Our ancestors have employed the scientific method for thousands of years. It is how we got to these islands. Hawaiian science “publishes” the results in poetic form, and incorporates a wholistic world view. Hawaiian science does not separate humanity from the rest of the world, but sees humanity as an integral part of it. We do not have the problem of Schrodinger’s cat, because we do not see ourselves as external to the question.
The great battle of Pele and Poliʻahu is seen in the glaciation and differentiated basaltic layers of Mauna Kea.
In our news today, reports are talking about water pooling in Kilauea. The Pele cycle of chants talks about the battle between Pele of the magma and Namakaokahaʻi of the sea causing cataclysmic eruptions before Pele headed north to Hawaiʻi. Then, after Pele reached Hawaiʻi and settled in, the battle between Pele and Hiʻiaka is described, including a description of the explosive nature of steam eruptions caused by magma interacting with the aquifer, and warnings of what would happen in the event of collapse below the fresh water lens, which would allow the sea to infiltrate the magma chamber.

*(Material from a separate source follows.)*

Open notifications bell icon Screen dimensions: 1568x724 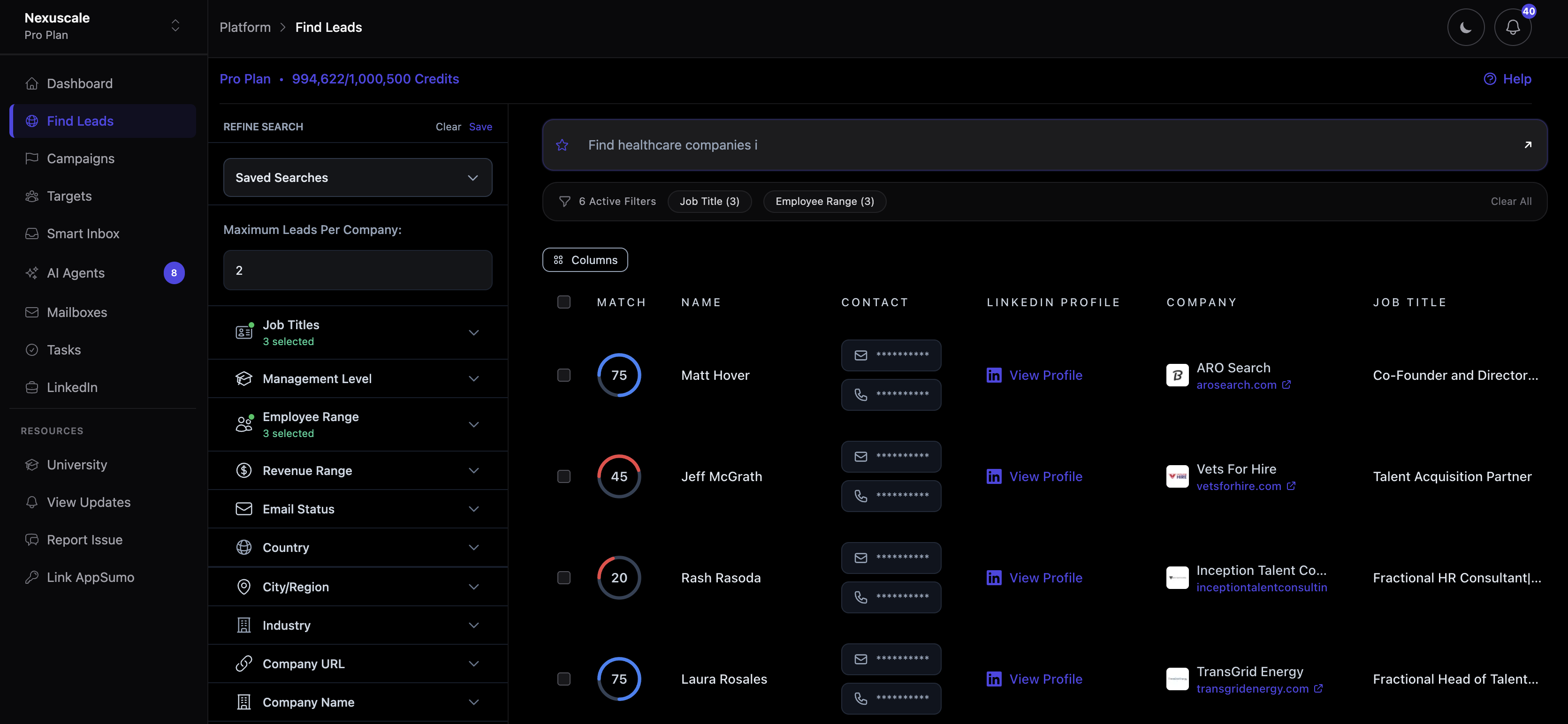pos(1512,27)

Chants accurately teach meteorology, oceanography, botany, zoology, sociology, and record the migrations of various family lines.
But these thousands of years old records have been consistently dismissed out of hand in favor of theories like Heyerdahl’s lost fisherman drift voyages, now proven false. As a child, I was taught about Heyerdahl, and told that the ancient legends and migration records of my own ancestors were simply the imaginings of a primitive people.

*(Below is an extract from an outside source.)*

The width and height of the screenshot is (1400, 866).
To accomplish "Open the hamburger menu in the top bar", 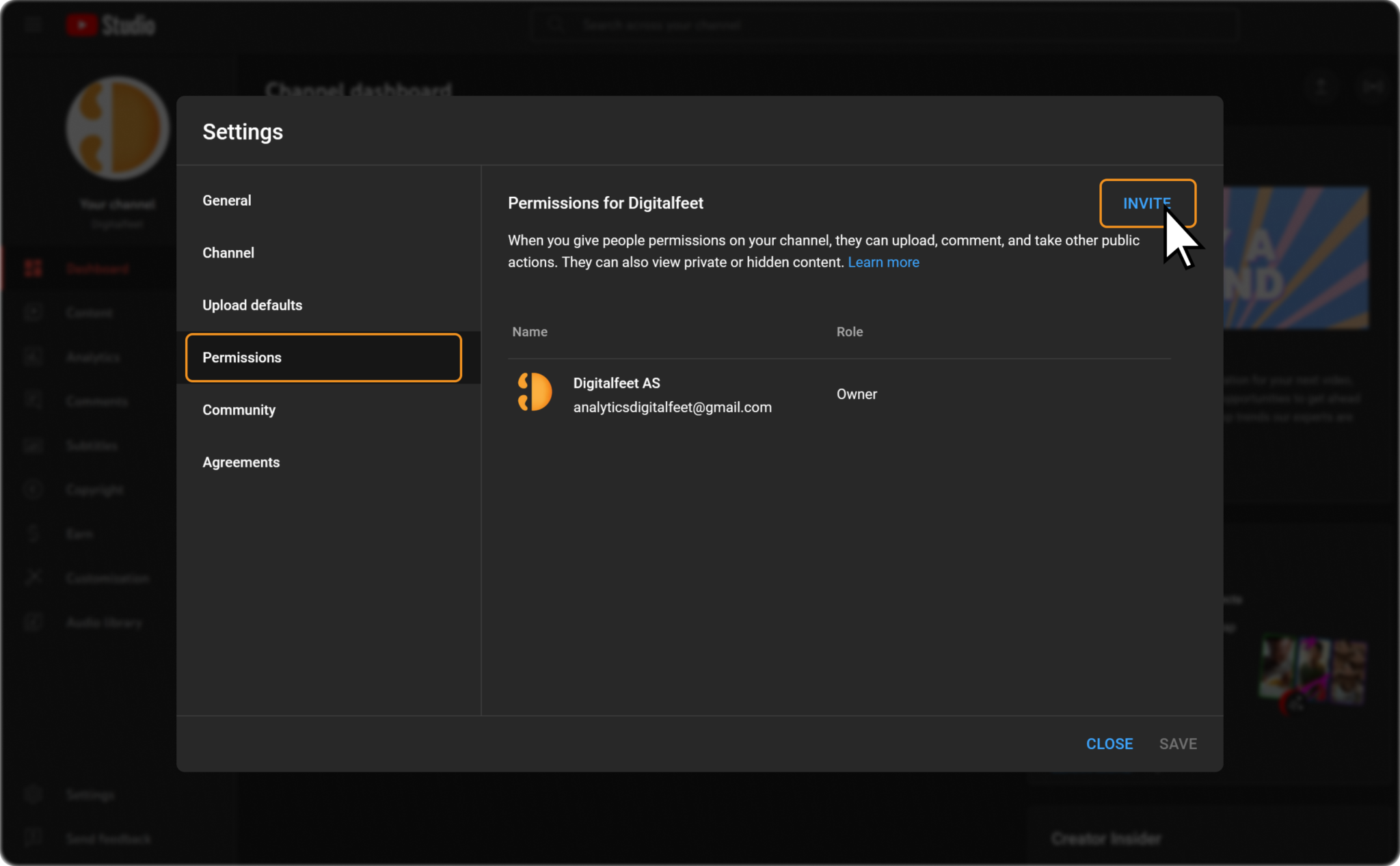I will point(33,24).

In the 90s, as a professional journalist, I was told by certain astronomers (who shall remain nameless) that the astronomical sites built by my ancestors were mere superstition and should be bulldozed to put up telescopes.
Only now is Western Science starting to understand that Hawaiian practice, methodology, and recording have equal validity, and are a functional and useful method of exploring our world, and the universe.
Personally, I love the knowledge we gain through the use of the telescopes. It utterly breaks my heart that the telescopes were brought to our islands in the hubristic, dismissive, elitist, impositional manner which set the stage for the situation we have now.